So, I just started watching West Wing, and...

I know first hand that in New Hampshire you can get lost taking a walk and end up in Vermont, Maine, Canada, Connecticut or Massachusetts while fumbling around for your compass. It’s pretty confusing.

Calm down. You’re gonna bust something.

You might enjoy this column by Maureen Dowd in the New York Times, in which Jed Bartlet offers advice to Obama after a 2008 debate.

Also, this Maureen Dowd column, in which Jed Bartlet offers advice to Obama after the first presidential debate last month.

Cool.

If you can find the Ontario/Vermont border, I’ll eat a bug of your choosing.

You can also follow all the main chars on twitter and whoever is doing it the voices are pretty true to their chars. Donna, josh, Sam and Bartlett are the most chatty but mrs Landingham is there too.

Sadly, Kathryn Joosten (Mrs. Landingham) passed away earlier this year.

There was a reunion of sorts a few months ago where they got together to do a PSA for Everybody Walk promoting the health benefits of walking.

The ad: http://youtu.be/PEdHhZcmEoM
Making of: http://youtu.be/MCZQqu2Xlms

(Martin Sheen, Dulé Hill, Allison Janney, William Duffy, Joshua Malina and Melissa Fitzgerald)

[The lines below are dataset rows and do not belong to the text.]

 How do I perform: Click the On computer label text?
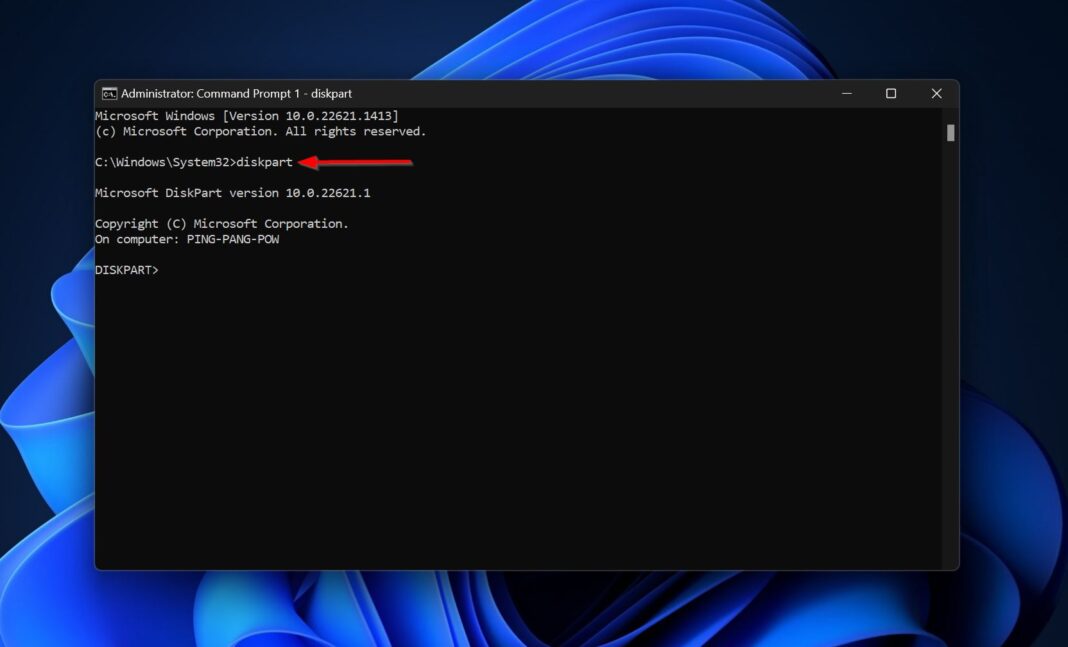pos(137,240)
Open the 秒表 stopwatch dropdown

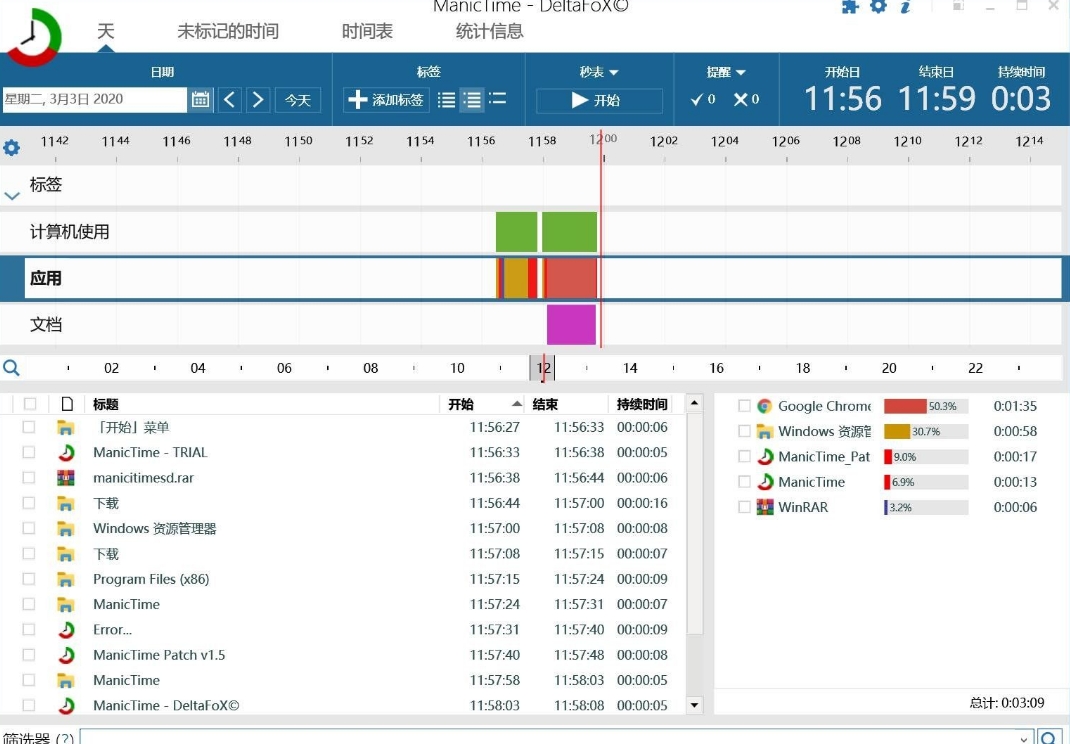pos(599,72)
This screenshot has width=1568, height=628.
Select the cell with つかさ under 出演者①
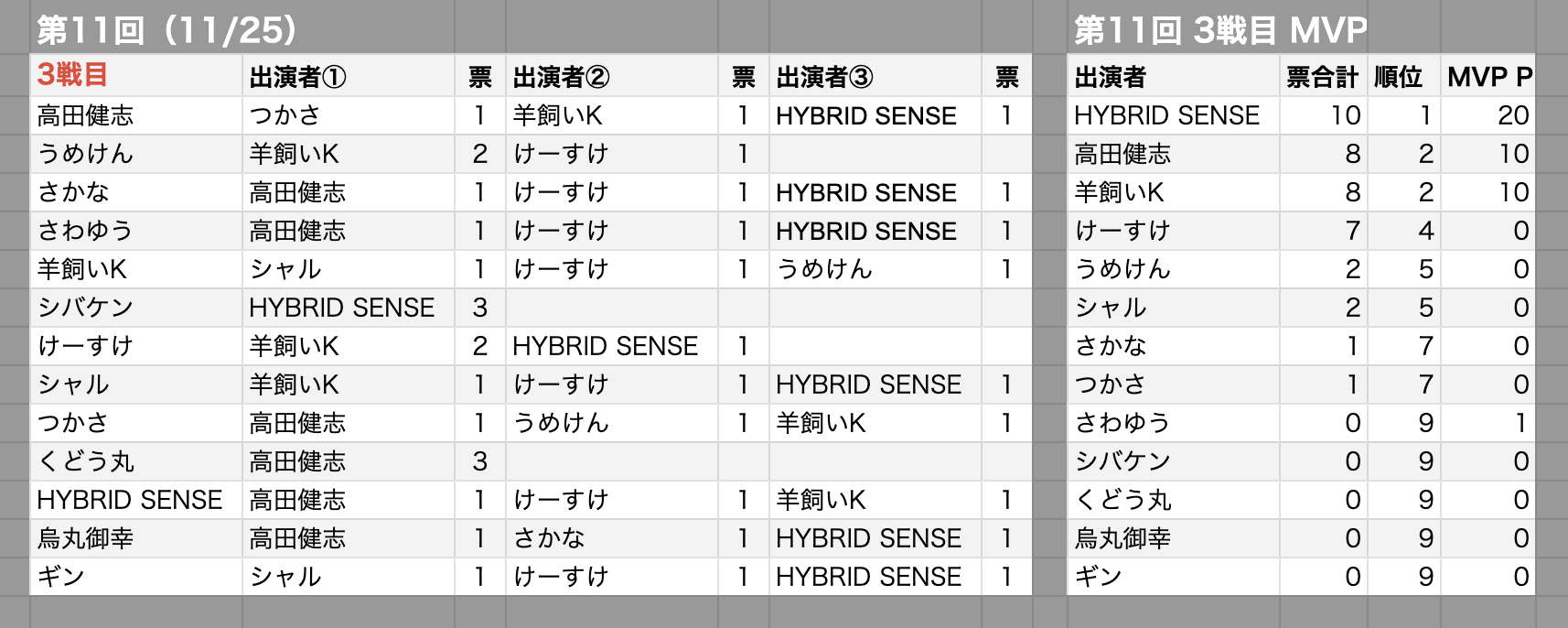[x=285, y=115]
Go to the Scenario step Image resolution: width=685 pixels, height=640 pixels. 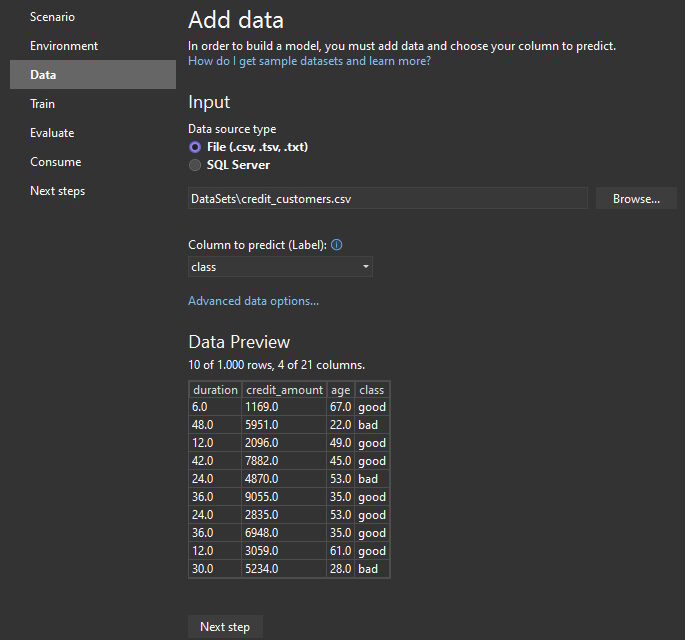(x=52, y=17)
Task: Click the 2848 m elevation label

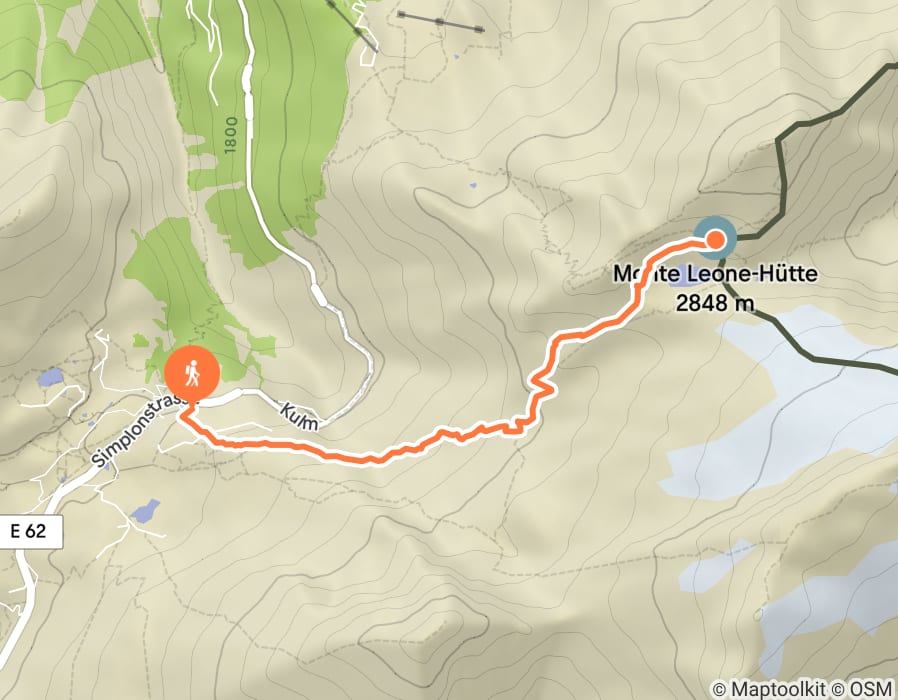Action: click(715, 303)
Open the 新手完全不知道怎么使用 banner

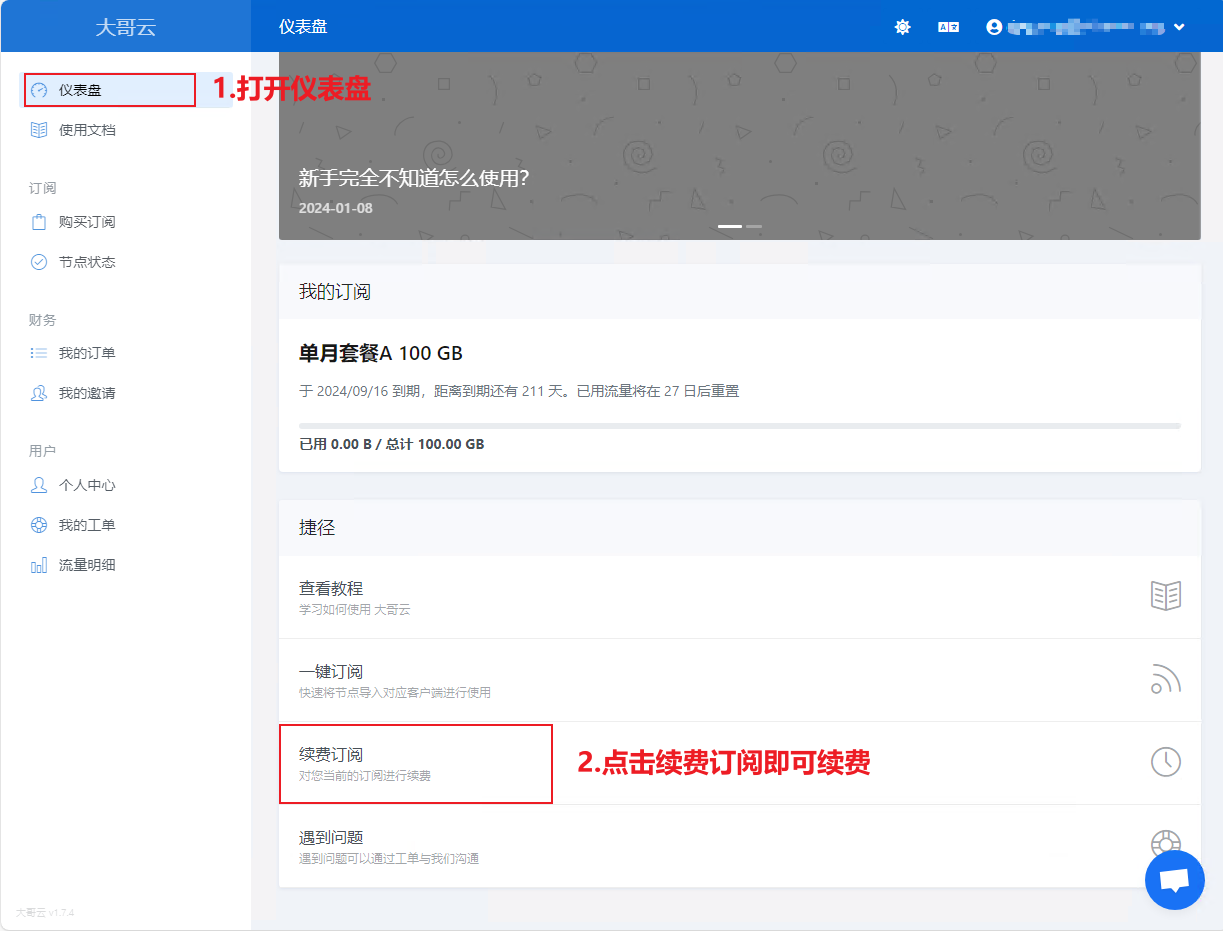414,178
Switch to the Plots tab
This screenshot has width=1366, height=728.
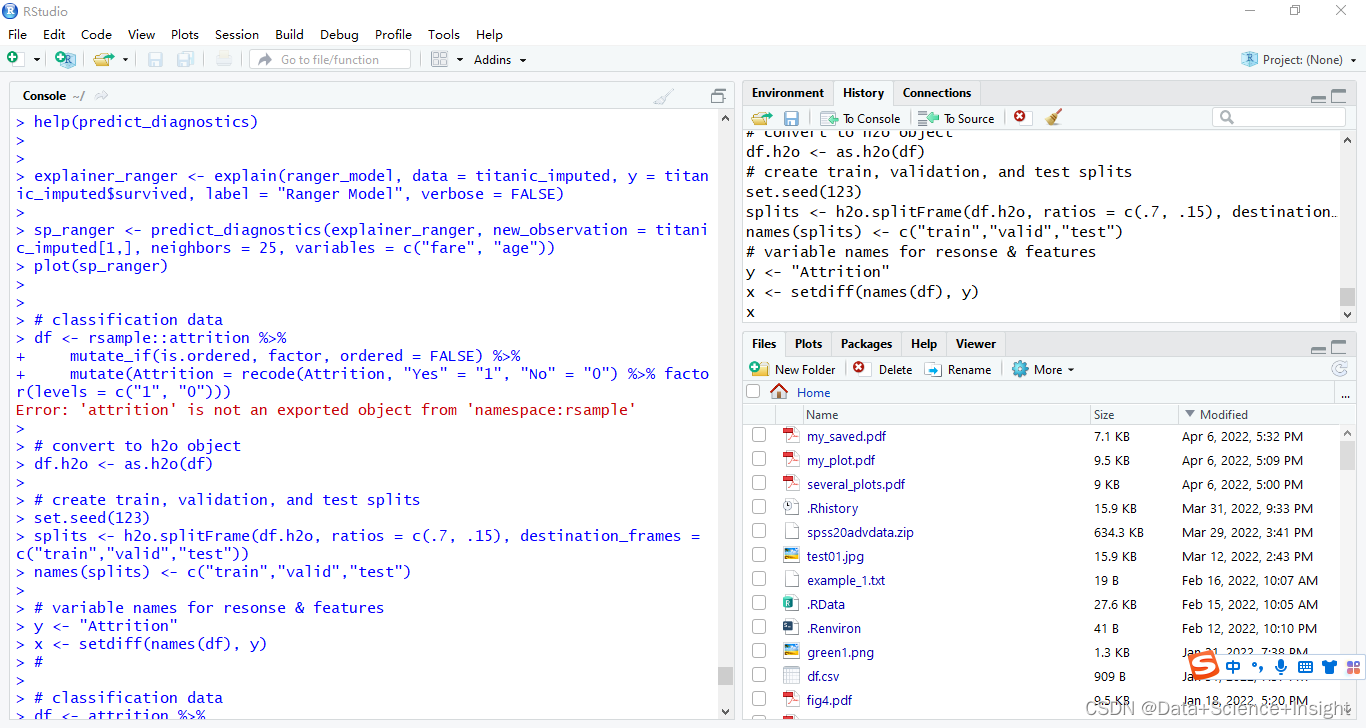808,343
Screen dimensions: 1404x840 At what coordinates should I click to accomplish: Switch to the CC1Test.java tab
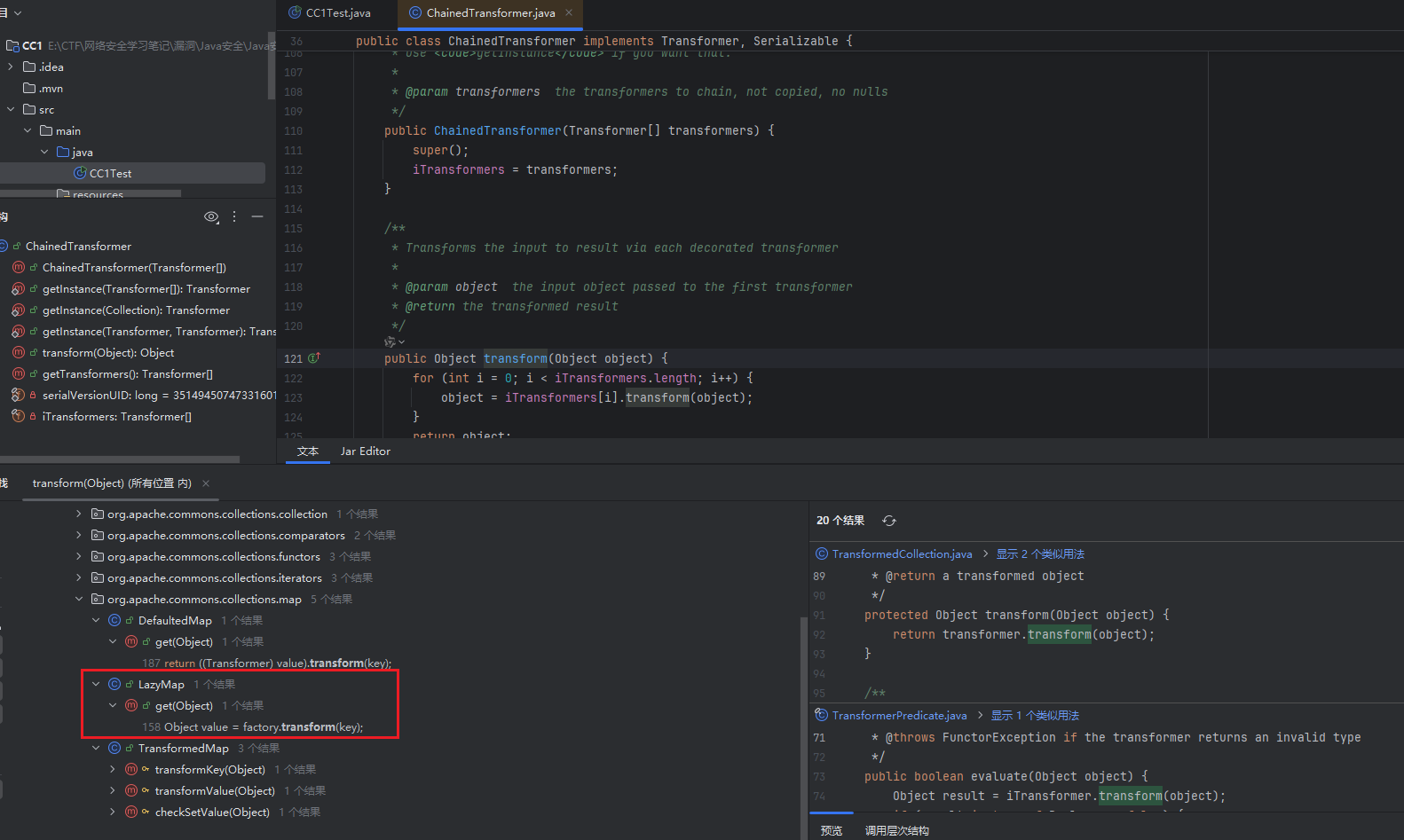point(337,12)
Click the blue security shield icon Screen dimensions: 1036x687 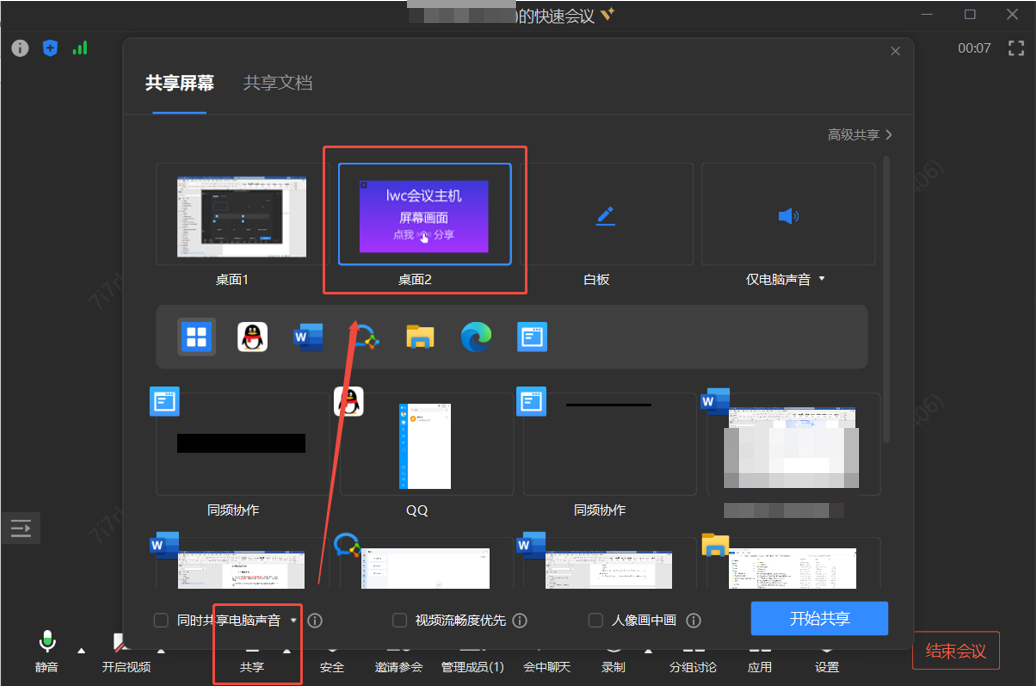[x=50, y=48]
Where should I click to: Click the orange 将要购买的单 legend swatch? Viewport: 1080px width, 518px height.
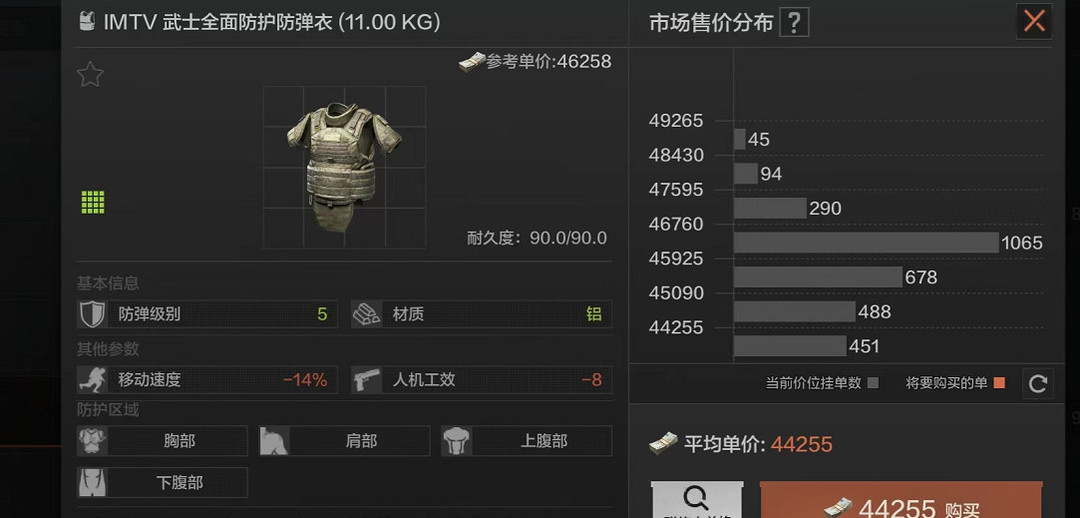(999, 383)
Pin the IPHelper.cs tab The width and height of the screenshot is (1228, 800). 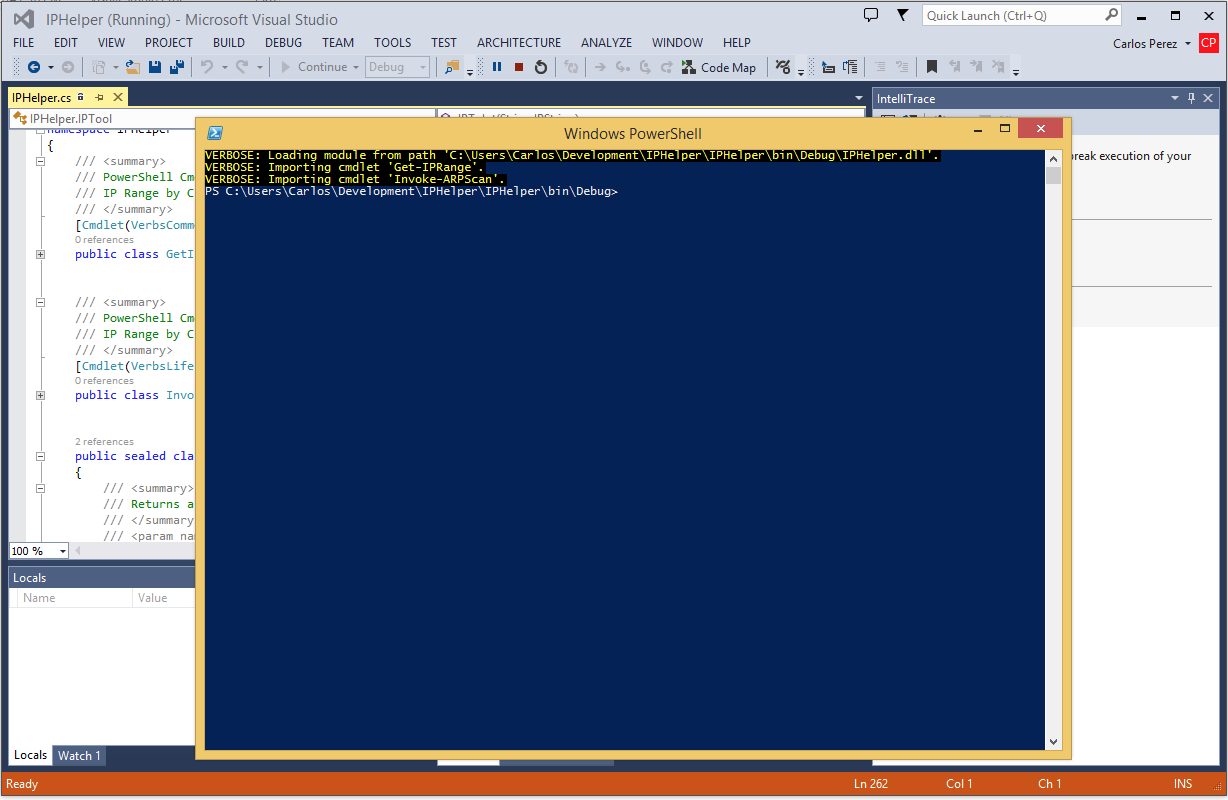tap(99, 98)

If you subtract the preachy, literal, sledgehammering episodes of The West Wing, you’d have zero episodes of The West Wing. I think it was a great show (until season 5 or so, anyway), but TWW not a preachy or sledgehammery show? That does not compute.
Do you remember how Jed Barlet was introduced? Walking into a room saying, “I am the Lord your God. Thou shalt worship no other God before me.”

Subtle, right?

:frowning:

I did not know this.

I started watching West Wing late in the first season; I think one or two episodes before the first season finale. In fact, as I think on it, I think I may have caught a summer rerun of a late first season episode. Anyway, years passed before I saw the premiere, so I don’t count it as my personal introduction to Bartlett; I already had a firm opinion of him cemented by then, and to me that line came off as sarcasm.

Indeed, I believe it was.

I bought the entire boxed set and enjoyed all the commentaries. Originally Bartlett was only going to be an occasional character. The focus was going to be on the staff. But after Martin Sheen and an intro like that… well too good to pass up.

Two cathredrials. What an episode. I do envy you seeing it all for the first time. Enjoy.

Well, I won’t argue against it being sarcasm, but do you not think Bartlet was swinging a sledgehammer by telling a room full of evangelicals that he is God? (And more importantly, it was a sledgehammer to the TV audience, in that it instantly conveyed him as a president with balls and resolve.) I don’t mean to press the point on you, all I’m trying to say is that I think from the get go, The West Wing had no aversion to being preachy and expressing itself with a sledgehammer.

I’ve never seen more than a single scene of the show, but I’m simply amazed that this scene ever aired on American TV.

Watching that scene, you have to remember that the speaker - the President - is a deeply religious man himself, as well as a liberal, and that it was intended as an attack on religious fundamentalism rather than on religion (or Christianity) in general.

There’s this one, too (voting PSA/partisan ad - two versions were made, one without the McCormack pitch)

Indeed, the Fundamentalist were being insulting towards two Jewish guys on the staff, and arguing which was the First Commandment. Enter Bartlett quoting, “I am the Lord thy G-d…”

:slight_smile:

I recall an Aaron Sorkin interview from ~2008 where he mentioned meeting President Obama and being told half jokingly that he intended to steal some of Sorkin’s lines.

I think that WW. was one of the best progrmmes on tv, ever.

In quality terms it tapered off towards the end.

But I really, really hope that thy bring it back

Actually, I was referring to the scene linked to by Jragon, in which Bartlett bitch-slapped Dr. Laura Schlessinger.